Women are winning in tamer flicks, too. The PG-13 rated Proposal had a had $37 million dollar opening weekend, 45 year-old Sandra Bullock‘s best ever. According to Variety, The Proposal has grossed $140.1 million to date, making it one of the highest-grossing romcoms of all time.
The next frontier: A Pixar movie with a female protagonist. As much as I loved Up, The Incredibles, Toy Story, Monsters Inc, Wall-E and every other movie they’ve ever made, where are the leading ladies? Come on, we can do it!







Why I agree with you in principal – we certainly need more roles for leading women and movies about women and their lives – I disagree with your lead example. Sorry, but if “The Ugly Truth” is as good as us women get, then no thanks. If anything the movie perpetuates ugly stereotypes, masking them into some sort of unconvenient “truth”.

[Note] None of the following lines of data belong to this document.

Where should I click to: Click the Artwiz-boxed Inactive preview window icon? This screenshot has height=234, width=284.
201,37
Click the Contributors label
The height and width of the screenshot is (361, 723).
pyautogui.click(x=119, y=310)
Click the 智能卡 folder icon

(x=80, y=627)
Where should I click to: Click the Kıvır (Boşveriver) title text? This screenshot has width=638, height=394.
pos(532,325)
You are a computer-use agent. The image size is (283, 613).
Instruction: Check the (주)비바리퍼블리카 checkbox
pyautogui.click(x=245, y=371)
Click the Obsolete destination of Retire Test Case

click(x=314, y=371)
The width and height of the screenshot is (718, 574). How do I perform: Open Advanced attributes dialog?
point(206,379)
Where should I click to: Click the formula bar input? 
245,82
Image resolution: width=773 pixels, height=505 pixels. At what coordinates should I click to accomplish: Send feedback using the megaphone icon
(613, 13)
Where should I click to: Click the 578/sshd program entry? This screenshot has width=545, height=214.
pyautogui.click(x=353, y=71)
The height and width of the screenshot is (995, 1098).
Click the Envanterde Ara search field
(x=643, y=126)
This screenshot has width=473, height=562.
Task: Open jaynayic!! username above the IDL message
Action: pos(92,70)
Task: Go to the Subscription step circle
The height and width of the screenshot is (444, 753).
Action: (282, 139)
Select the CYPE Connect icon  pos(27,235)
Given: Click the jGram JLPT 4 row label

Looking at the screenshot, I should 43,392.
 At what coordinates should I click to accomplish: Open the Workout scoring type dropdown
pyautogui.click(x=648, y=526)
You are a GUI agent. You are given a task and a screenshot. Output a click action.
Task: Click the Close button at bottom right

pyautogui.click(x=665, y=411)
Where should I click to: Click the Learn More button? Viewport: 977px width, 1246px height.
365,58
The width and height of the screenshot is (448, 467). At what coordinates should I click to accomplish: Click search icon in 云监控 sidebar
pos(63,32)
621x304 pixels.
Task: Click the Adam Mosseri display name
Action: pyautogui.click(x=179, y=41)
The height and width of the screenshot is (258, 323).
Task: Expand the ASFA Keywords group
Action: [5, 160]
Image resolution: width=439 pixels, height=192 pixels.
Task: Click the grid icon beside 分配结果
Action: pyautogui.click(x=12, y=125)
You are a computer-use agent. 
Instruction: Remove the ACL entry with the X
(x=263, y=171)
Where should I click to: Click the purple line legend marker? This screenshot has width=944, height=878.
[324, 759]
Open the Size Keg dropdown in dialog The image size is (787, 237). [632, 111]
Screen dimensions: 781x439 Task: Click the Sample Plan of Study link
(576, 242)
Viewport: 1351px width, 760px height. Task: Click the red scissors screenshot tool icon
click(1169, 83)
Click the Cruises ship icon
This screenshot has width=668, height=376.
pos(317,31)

Well guess what, that may be true for shallow guys and the kind of girls who date shallow guys, but it’s not true for all women (or men) and it’s certainly not true for me.
Can we stop with the idiotic “Pixar needs to make a movie with a girl!” crap already? As Andrew Stanton said in response to this: “If we made movies to order, they would suck!” They make what they have great ideas for, and until they have a great idea for a female lead they won’t make one, simple as that.
How is writing a movie with a female protagonist “made to order” ? If that’s true, then writing a movie about a male protagonist would be equally made to order, no? They had great ideas for stories about monsters and robots and old people who like balloons, and these stories only lended themselves to male characters? This offends me. I suspect that writing a woman leading the story has never even occurred to the male workers of Pixar.